Like it is in the traditional space, market makers in the crypto industry also have to do a lot of quantitative finance. This is one of the most important factors, as it helps in making calculations and setting the right buy/sell prices to ensure optimal transaction levels.
At the same time, it is important for a market maker to understand how the crypto market works. An understanding of the prevalent market conditions will help to improve market maker’s ability to spot prices, and it should give a sense of when calculations are right or wrong.
As for IT, the rationale is pretty simple; IT is everywhere now, and for an industry that is as progressive and revolutionary as the crypto space, technology is playing a significant role
How to find a good market maker
“To operate effectively we don’t only need to understand trading and crypto, we have to become close partner of the project: understanding the business, current situation and plans is crucial.” Nikita Martynyk, CLS Business development manager
Ideally, a market maker should have the following qualities:
Price improvement: When you hire a market maker, you expect to receive market liquidity and improved trading conditions. This will invariably improve the price of the asset
Depth of liquidity: Creating and improving liquidity is one of the most significant reasons why companies and crypto projects hire market makers.
Service offering whatever the financial climate: The market never sleeps. Even in a market downturn, an effective market maker should be able to provide their service and ensure that your asset’s liquidity is upheld
Flexibility: Offering market-making services for more than one asset is always an added benefit.

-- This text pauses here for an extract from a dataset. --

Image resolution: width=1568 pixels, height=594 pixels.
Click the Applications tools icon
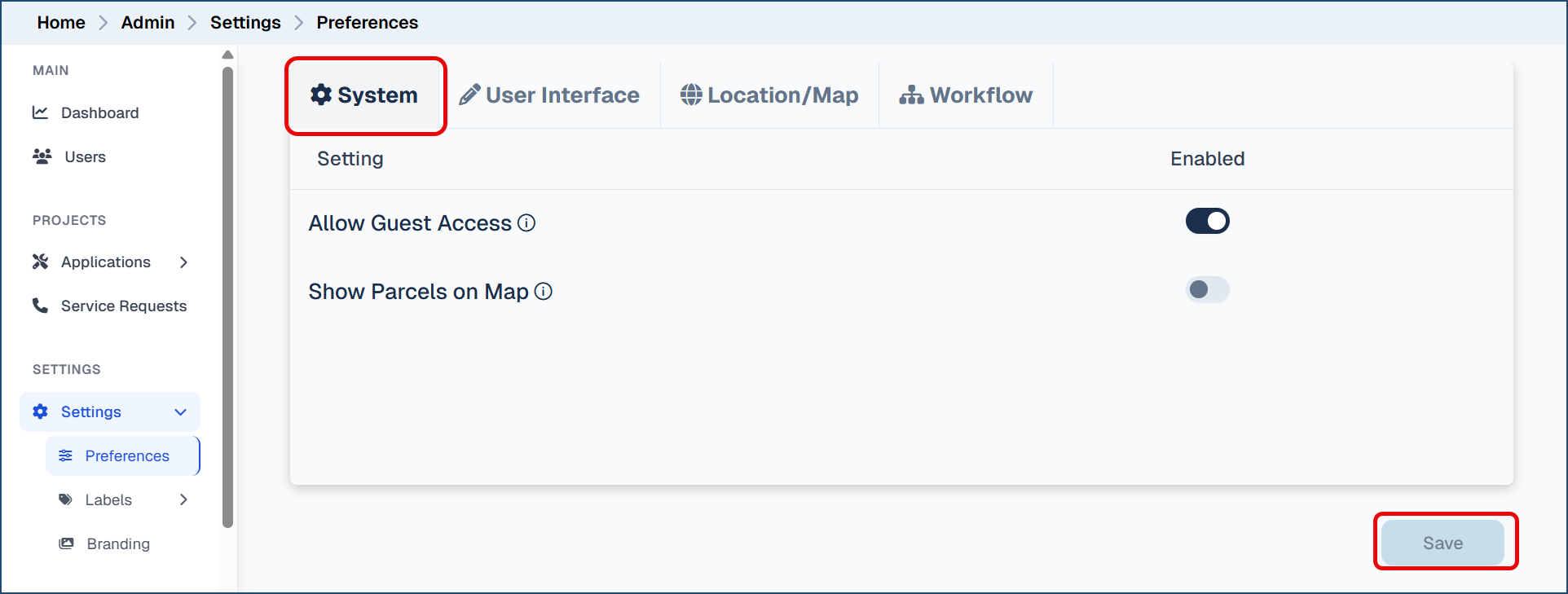click(x=40, y=262)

Immediacy of dealing: Services should be provided in real time, and in most cases, you should be able to see results quickly. Every moment waster is a potential trader or investor lost.
Bespoke technology solutions: Technology is a tool that market makers use to optimize their operations. It helps for one to have the right technology to apply in quick time, depending on the market factors.
How does it affect crypto projects?
Considering the fact that the crypto market is still young – especially compared to the traditional financial market, there aren’t many market makers operating. At the same time, the fact that cryptocurrencies operate on the principle of decentralization means that their prices can differ across various exchanges.
“Our aim is to assists the market regardless if there is upturn or sharp fall – traders should always have the possibility to perform trades at optimal market price. When traders understand it, they become much more loyal to the project, they are not afraid to invest.”
– Adam Levin, CLS Head of Trading
Most of the small exchanges that don’t use market makers are prone to experiencing market discrepancies. Consequently, the absence of these makers means that asset prices will differ from their market price. These differences could mean that traders will sell their Bitcoins cheaper or buy them at higher prices than they would on larger exchanges.
The importance of market makers to crypto projects
Digital assets are at their most vulnerable when they first get issued and listed on an exchange. The company behind such a token will need market makers because they have to encourage traders and investors to transact using their tokens.
For assets to be listed on exchanges, they need liquidity. Market makers provide an opportunity for that to happen. Nothing drives traders and investors away like high volatility and illiquid markets. If a company behind a crypto project is hoping to spur confidence in its asset, then a market maker becomes an invaluable piece of the puzzle.
– Nikita Martynyk, CLS Business development manager
At the end of the day, the objective is to create a market that investors and traders are comfortable to play in. the chances of getting that done without a market maker are quite low.